- WHAT TO DO -
Retype the entries below exactly, dropping the images.

Stored data entries:
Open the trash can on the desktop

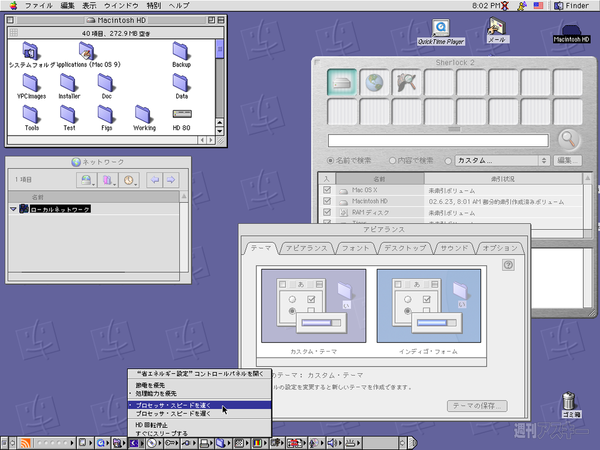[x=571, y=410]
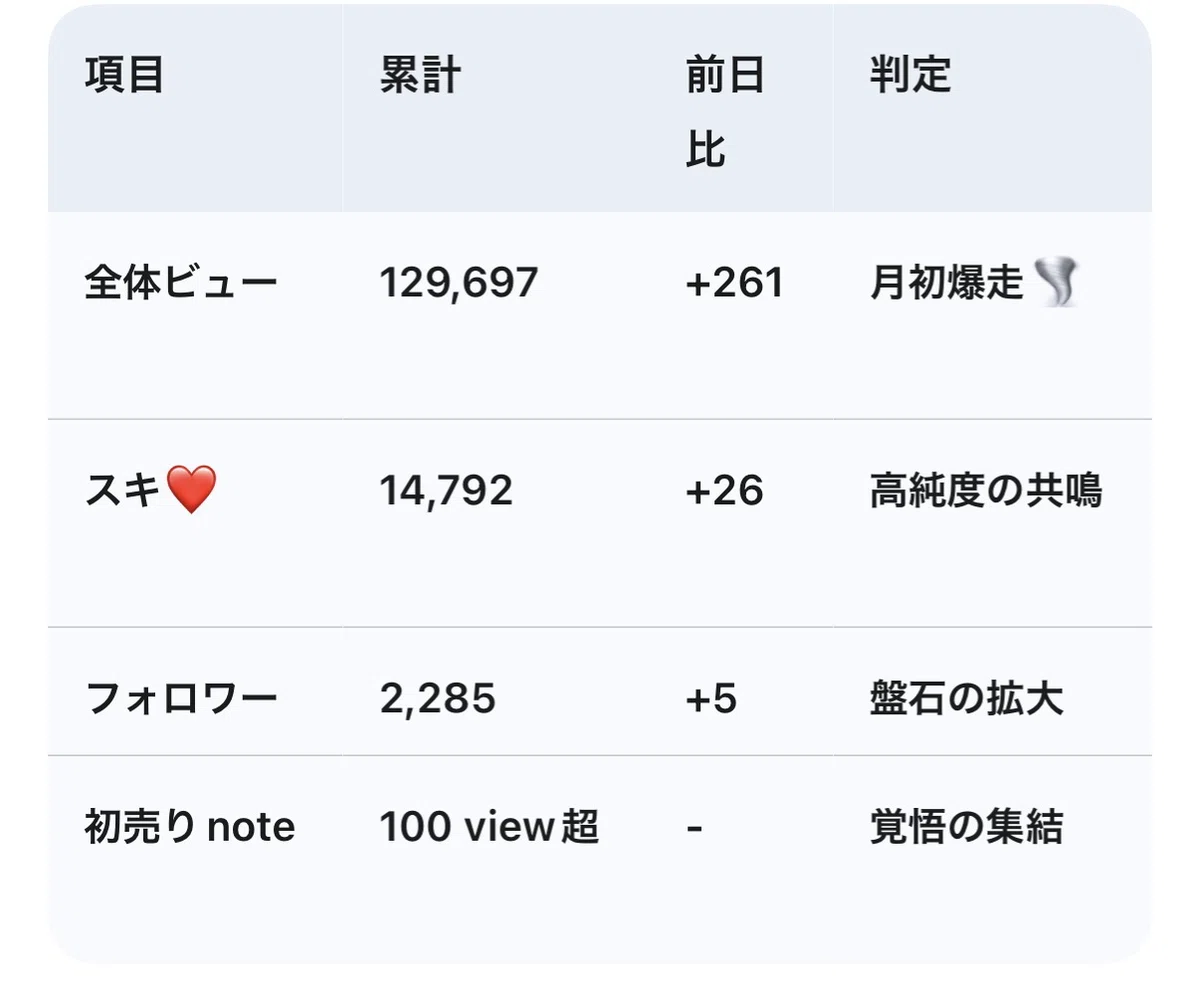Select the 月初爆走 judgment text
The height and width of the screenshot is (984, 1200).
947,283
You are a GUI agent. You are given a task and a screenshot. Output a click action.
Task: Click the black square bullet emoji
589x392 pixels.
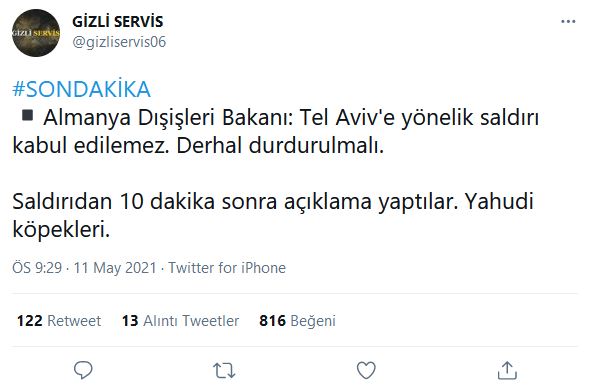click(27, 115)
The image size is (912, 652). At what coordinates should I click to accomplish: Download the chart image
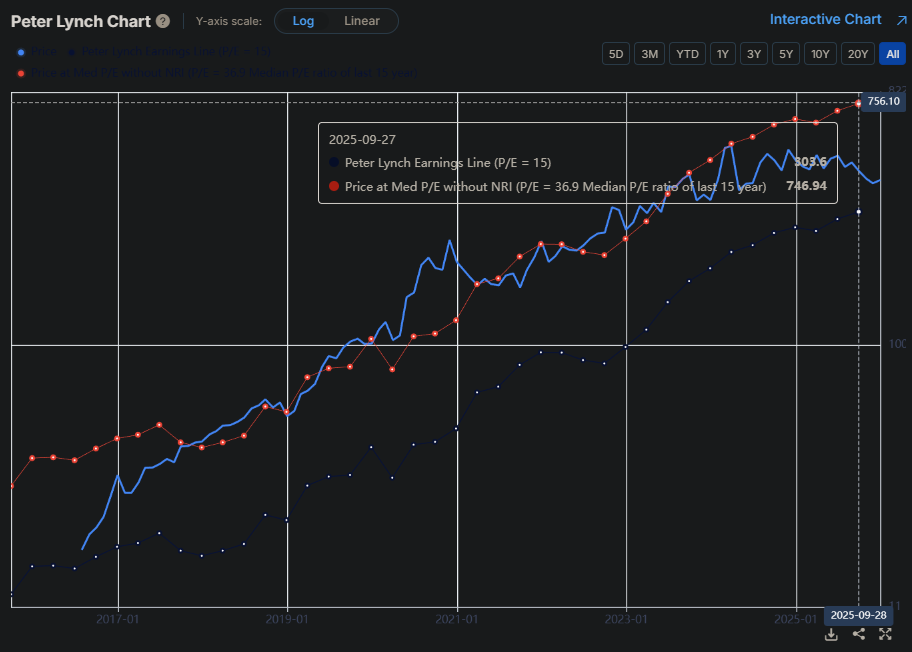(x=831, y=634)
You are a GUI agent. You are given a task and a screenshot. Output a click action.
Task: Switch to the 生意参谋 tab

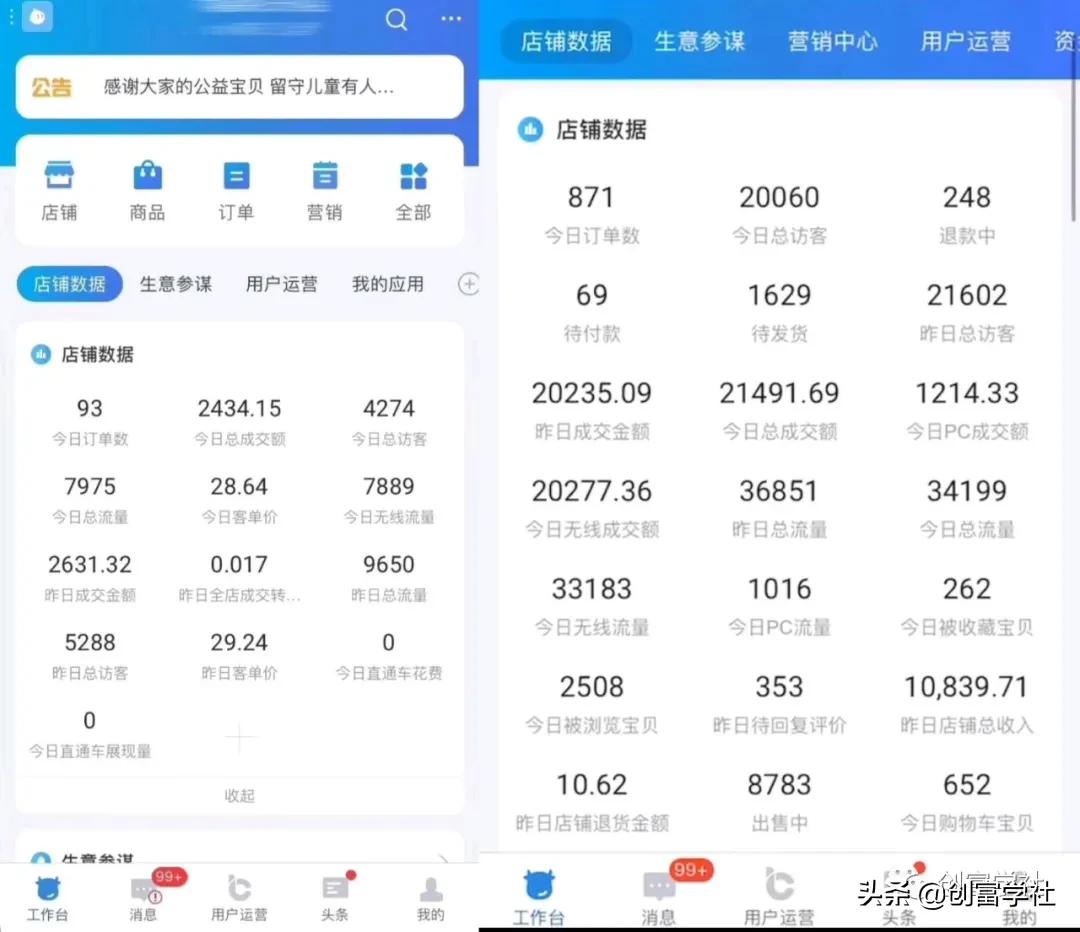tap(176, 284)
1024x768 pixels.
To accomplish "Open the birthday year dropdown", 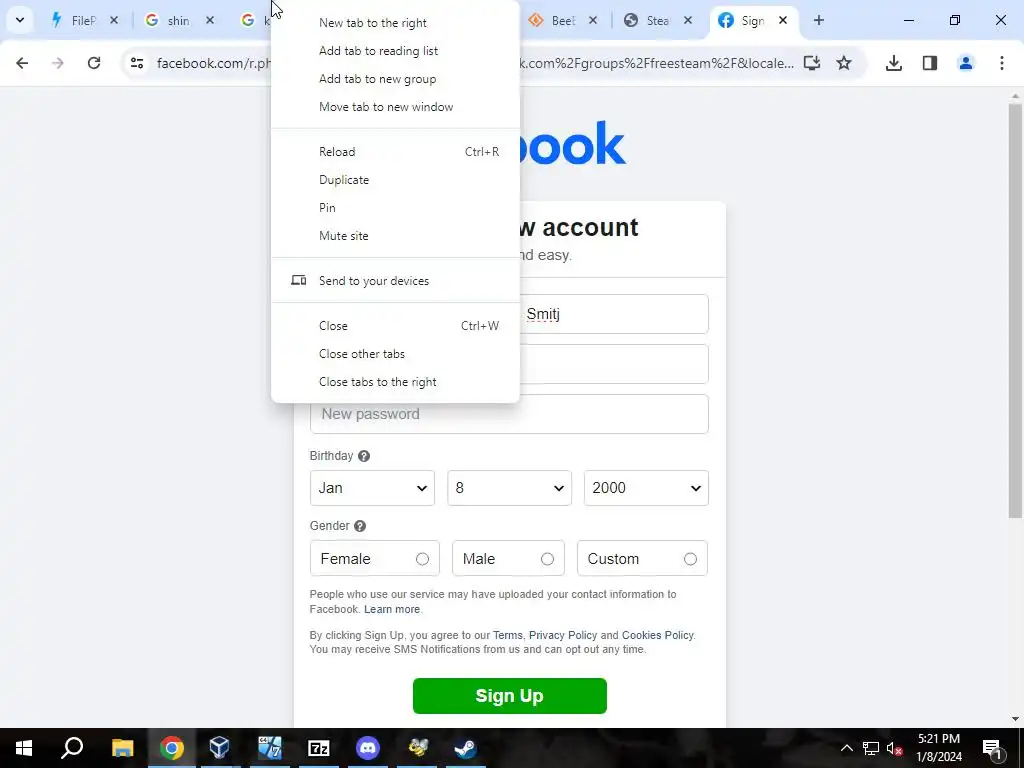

- TASK RESULT -
Open the trash can on the desktop

[x=571, y=410]
Select the 月初爆走 judgment text
The height and width of the screenshot is (984, 1200).
947,283
You are a GUI agent. You are given a task and a screenshot. Output a click action.
Task: Click the black square bullet emoji
589x392 pixels.
click(27, 115)
The image size is (912, 652). At what coordinates should I click to accomplish: Download the chart image
(x=831, y=634)
You are a GUI agent. You are given a task and a screenshot. Output a click action.
Task: Switch to the 生意参谋 tab

tap(176, 284)
1024x768 pixels.
To accomplish "Open the birthday year dropdown", 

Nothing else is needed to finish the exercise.